## Set task
Can you rewrite everything from "Click the 'testimonio" down to "Select 농구 tag" with "GUI agent" replaced by "interface agent" and nothing else changed?
============
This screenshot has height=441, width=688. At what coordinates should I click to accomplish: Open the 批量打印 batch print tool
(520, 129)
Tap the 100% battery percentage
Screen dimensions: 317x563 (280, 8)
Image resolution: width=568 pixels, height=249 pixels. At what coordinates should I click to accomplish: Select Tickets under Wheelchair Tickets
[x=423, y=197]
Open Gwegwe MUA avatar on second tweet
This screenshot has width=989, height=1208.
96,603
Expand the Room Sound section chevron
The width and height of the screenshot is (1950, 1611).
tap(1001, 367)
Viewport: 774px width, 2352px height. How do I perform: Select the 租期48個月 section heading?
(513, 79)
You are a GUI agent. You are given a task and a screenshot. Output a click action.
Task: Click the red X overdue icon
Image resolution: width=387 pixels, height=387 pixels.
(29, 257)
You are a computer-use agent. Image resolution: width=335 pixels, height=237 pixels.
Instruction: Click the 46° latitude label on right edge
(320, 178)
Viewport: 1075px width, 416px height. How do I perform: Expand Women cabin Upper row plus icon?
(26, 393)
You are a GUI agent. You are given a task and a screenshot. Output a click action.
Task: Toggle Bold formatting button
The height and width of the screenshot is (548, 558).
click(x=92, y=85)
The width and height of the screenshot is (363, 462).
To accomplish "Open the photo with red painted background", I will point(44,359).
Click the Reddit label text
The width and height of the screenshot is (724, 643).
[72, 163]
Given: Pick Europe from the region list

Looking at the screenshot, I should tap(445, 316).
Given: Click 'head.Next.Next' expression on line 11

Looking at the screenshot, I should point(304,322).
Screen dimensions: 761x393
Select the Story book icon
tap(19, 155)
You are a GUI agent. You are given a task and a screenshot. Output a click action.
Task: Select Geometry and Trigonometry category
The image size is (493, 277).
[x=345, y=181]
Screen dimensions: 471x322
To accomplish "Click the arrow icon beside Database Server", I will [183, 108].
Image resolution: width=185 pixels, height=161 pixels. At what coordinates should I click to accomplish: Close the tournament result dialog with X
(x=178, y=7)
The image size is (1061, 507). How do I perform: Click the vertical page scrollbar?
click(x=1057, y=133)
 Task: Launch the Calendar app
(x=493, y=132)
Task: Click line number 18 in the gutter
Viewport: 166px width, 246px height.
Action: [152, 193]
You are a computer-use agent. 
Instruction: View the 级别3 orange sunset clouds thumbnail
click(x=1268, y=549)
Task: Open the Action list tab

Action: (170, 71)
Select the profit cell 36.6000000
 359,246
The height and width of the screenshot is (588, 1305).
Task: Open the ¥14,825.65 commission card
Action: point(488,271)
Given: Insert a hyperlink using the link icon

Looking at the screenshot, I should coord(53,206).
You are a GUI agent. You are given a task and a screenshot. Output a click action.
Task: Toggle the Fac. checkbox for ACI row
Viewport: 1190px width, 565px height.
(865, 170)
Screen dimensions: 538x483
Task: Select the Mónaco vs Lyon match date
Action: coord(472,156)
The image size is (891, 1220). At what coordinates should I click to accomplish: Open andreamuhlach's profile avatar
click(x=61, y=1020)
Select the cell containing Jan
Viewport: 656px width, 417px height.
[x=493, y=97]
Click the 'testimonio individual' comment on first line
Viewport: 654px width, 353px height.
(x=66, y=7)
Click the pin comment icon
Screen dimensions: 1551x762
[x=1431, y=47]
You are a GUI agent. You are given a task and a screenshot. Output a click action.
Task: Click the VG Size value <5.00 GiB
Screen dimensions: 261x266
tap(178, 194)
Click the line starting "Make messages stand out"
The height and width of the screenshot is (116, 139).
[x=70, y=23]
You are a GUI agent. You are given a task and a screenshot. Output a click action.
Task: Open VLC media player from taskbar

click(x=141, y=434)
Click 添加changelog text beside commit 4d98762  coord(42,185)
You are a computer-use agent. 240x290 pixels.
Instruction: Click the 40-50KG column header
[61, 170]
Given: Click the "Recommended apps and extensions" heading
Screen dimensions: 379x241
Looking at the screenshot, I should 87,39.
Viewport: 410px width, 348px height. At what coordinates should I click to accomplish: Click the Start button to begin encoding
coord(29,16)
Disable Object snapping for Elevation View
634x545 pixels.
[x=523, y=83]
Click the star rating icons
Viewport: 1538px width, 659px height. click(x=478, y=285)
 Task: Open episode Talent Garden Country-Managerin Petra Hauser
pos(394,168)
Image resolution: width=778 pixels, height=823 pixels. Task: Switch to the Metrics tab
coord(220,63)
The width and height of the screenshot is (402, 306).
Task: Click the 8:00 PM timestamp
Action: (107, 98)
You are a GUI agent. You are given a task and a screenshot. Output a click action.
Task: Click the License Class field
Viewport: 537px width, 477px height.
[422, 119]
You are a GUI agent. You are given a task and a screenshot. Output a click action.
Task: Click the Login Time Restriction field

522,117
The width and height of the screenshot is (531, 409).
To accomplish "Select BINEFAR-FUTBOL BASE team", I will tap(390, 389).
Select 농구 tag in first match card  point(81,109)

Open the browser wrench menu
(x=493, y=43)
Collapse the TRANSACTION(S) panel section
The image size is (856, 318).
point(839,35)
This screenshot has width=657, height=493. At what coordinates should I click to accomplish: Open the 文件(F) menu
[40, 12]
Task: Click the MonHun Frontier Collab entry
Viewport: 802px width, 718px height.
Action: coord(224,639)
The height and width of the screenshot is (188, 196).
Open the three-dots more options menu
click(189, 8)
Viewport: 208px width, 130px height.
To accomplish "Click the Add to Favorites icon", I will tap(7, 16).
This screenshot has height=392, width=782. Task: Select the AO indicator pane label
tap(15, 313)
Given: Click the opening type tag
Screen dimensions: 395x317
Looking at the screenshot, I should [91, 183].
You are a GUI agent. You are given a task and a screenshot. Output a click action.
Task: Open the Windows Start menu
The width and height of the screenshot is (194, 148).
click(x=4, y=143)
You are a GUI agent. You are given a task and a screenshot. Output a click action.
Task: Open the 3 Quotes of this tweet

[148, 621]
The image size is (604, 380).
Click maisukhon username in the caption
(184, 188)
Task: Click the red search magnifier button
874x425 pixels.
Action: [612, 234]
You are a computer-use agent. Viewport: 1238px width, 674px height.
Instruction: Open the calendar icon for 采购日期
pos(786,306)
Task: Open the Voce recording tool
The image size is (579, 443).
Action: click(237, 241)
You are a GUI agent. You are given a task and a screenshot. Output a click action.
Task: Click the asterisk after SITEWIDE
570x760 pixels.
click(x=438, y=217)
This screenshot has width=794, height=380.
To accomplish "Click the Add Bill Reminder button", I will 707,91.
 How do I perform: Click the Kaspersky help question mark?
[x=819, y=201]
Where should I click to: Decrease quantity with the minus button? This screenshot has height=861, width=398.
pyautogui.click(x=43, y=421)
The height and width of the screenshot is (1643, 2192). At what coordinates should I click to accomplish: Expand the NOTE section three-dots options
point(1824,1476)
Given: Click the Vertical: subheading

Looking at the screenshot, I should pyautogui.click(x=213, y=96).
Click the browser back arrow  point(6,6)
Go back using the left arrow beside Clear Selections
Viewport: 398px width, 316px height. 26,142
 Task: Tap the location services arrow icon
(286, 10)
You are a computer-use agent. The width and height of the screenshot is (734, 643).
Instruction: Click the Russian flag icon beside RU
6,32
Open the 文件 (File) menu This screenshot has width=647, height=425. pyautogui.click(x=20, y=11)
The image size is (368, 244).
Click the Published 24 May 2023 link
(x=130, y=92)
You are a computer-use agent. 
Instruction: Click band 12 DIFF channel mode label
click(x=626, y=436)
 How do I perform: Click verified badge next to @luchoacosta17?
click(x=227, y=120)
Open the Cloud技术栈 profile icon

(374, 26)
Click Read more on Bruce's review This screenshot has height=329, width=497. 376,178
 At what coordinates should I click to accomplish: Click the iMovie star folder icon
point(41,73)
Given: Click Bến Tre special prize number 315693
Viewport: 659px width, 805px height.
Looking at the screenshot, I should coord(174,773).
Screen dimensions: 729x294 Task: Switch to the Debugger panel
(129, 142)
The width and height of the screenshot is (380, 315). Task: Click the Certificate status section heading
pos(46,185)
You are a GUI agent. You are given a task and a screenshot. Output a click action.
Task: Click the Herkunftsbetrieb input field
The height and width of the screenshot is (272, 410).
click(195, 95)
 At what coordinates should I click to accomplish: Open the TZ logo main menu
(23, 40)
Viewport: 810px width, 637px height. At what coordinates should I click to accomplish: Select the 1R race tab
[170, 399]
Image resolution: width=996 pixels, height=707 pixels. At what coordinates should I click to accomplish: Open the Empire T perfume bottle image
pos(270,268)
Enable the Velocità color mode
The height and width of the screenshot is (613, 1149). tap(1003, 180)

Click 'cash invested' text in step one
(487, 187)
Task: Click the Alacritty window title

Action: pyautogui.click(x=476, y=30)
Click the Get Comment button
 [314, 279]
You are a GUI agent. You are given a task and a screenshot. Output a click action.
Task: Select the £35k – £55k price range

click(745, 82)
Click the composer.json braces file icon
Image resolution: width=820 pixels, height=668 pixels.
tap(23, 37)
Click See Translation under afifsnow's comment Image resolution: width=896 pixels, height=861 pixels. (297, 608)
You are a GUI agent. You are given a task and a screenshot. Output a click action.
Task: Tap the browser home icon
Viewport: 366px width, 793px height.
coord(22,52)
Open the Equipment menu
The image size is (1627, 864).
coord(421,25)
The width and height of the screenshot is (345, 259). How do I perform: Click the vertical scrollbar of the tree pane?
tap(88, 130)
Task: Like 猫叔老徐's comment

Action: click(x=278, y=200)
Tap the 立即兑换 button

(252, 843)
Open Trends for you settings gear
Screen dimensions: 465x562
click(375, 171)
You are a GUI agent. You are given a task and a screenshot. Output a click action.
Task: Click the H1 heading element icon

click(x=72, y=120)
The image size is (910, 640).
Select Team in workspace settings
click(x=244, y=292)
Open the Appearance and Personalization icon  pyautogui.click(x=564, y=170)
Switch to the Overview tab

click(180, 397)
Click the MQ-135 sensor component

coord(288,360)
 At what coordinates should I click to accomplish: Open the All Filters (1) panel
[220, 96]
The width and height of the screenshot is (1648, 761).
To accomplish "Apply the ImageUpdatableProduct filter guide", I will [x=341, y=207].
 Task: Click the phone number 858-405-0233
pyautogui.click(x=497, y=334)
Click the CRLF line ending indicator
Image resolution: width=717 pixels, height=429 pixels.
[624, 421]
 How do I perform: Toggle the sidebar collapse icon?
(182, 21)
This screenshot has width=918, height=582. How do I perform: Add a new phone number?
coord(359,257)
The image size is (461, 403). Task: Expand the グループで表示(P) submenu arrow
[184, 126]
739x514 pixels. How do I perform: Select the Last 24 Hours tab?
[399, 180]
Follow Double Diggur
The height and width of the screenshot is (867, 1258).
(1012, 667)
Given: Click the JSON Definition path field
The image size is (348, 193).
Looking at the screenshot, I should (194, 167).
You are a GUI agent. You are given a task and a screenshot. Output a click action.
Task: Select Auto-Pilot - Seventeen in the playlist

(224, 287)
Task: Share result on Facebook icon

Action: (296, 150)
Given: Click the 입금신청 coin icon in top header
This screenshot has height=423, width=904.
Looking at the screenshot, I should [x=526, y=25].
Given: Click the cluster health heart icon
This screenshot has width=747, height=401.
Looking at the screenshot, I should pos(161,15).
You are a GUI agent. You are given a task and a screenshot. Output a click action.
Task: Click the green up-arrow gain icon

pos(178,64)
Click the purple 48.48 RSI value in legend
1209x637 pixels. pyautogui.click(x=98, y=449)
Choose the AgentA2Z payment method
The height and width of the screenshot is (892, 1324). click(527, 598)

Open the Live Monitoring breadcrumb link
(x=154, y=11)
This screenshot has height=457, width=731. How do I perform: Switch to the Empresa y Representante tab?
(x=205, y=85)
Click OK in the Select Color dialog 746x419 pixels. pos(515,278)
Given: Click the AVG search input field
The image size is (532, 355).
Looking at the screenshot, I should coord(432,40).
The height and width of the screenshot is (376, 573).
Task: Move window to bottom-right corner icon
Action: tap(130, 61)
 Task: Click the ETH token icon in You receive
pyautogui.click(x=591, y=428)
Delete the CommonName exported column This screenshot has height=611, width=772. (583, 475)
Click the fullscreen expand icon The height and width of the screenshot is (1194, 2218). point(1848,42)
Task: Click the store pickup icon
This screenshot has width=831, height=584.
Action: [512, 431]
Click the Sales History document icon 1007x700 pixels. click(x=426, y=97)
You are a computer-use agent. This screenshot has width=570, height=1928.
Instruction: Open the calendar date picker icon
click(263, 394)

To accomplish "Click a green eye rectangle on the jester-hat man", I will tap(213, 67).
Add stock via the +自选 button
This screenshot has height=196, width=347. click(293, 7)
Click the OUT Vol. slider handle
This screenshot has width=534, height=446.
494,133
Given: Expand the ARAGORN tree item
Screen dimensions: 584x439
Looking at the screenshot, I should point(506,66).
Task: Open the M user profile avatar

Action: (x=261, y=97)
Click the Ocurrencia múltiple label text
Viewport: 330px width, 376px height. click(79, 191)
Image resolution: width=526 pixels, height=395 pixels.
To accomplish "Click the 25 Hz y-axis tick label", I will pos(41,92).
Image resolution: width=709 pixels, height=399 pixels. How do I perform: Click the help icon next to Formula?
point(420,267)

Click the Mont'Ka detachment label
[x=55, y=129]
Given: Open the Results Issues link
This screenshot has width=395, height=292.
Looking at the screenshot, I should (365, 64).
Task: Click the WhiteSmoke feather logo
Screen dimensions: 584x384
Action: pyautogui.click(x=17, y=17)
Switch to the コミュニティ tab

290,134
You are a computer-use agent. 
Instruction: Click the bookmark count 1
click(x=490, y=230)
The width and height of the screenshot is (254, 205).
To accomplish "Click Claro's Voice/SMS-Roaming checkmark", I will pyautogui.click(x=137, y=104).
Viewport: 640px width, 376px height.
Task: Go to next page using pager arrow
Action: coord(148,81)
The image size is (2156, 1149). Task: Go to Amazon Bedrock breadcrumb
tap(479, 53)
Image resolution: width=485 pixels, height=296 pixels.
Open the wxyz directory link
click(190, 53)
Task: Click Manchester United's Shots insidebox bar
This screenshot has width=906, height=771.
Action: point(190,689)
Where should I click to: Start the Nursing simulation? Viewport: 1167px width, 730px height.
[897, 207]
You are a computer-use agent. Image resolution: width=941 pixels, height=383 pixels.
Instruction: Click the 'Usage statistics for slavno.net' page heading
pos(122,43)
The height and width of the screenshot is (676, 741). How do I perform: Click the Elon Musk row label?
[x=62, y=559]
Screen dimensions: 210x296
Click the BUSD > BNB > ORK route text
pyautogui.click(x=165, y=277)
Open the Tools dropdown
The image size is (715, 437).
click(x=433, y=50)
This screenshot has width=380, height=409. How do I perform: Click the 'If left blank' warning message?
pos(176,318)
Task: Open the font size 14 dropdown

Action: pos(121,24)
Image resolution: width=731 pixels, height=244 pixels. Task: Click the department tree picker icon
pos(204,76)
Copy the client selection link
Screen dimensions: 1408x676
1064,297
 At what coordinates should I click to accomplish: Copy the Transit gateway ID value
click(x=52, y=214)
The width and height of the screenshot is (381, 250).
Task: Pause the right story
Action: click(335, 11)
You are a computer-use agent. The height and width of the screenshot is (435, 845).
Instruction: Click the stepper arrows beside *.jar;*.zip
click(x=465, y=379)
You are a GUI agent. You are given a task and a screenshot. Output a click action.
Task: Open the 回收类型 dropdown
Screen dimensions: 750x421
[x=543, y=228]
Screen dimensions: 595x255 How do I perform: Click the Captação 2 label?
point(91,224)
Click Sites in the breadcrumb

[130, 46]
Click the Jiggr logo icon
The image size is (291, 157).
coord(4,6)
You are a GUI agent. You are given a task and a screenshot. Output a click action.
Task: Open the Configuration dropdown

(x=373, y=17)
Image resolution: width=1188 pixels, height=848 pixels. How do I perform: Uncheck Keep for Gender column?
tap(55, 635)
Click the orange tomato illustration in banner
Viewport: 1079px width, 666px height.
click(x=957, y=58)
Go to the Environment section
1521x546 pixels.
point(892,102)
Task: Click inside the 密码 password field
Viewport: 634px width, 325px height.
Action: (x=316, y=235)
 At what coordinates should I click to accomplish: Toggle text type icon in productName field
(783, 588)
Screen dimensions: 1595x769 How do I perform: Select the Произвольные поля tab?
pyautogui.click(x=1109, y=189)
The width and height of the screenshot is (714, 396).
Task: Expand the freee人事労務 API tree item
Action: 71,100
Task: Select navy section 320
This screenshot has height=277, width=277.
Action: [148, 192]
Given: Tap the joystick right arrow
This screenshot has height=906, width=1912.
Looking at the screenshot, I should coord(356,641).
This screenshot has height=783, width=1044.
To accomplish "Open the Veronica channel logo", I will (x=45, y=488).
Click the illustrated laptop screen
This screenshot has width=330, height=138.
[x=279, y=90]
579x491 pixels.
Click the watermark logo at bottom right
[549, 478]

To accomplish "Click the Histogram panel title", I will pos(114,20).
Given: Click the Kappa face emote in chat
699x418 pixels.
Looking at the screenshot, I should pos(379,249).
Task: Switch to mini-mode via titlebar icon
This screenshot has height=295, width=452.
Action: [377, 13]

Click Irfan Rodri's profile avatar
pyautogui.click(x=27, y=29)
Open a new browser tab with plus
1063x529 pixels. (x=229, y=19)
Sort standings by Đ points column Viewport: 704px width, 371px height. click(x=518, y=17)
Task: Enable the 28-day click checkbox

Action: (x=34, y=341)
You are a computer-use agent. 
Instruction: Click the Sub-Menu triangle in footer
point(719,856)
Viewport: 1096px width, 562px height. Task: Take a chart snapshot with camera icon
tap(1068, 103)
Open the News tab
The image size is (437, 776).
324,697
============
## Response
Click the 'testimonio individual' comment on first line
Viewport: 654px width, 353px height.
(x=66, y=7)
Click the pin comment icon
Screen dimensions: 1551x762
[x=1431, y=47]
You are a interface agent. You are given a task and a screenshot. Output a click action.
Task: Click the VG Size value <5.00 GiB
Screen dimensions: 261x266
tap(178, 194)
Click the line starting "Make messages stand out"
The height and width of the screenshot is (116, 139).
[x=70, y=23]
You are a interface agent. You are given a task and a screenshot. Output a click action.
Task: Open VLC media player from taskbar

click(x=141, y=434)
Click 添加changelog text beside commit 4d98762  coord(42,185)
You are a computer-use agent. 240x290 pixels.
Instruction: Click the 40-50KG column header
[61, 170]
Given: Click the "Recommended apps and extensions" heading
Screen dimensions: 379x241
Looking at the screenshot, I should 87,39.
Viewport: 410px width, 348px height. At what coordinates should I click to accomplish: Click the Start button to begin encoding
coord(29,16)
Disable Object snapping for Elevation View
634x545 pixels.
[x=523, y=83]
Click the star rating icons
Viewport: 1538px width, 659px height. click(x=478, y=285)
 Task: Open episode Talent Garden Country-Managerin Petra Hauser
pos(394,168)
Image resolution: width=778 pixels, height=823 pixels. Task: Switch to the Metrics tab
coord(220,63)
The width and height of the screenshot is (402, 306).
Task: Click the 8:00 PM timestamp
Action: (107, 98)
You are a interface agent. You are given a task and a screenshot. Output a click action.
Task: Click the License Class field
Viewport: 537px width, 477px height.
[422, 119]
You are a interface agent. You are given a task and a screenshot. Output a click action.
Task: Click the Login Time Restriction field

522,117
The width and height of the screenshot is (531, 409).
To accomplish "Select BINEFAR-FUTBOL BASE team", I will tap(390, 389).
Select 농구 tag in first match card  point(81,109)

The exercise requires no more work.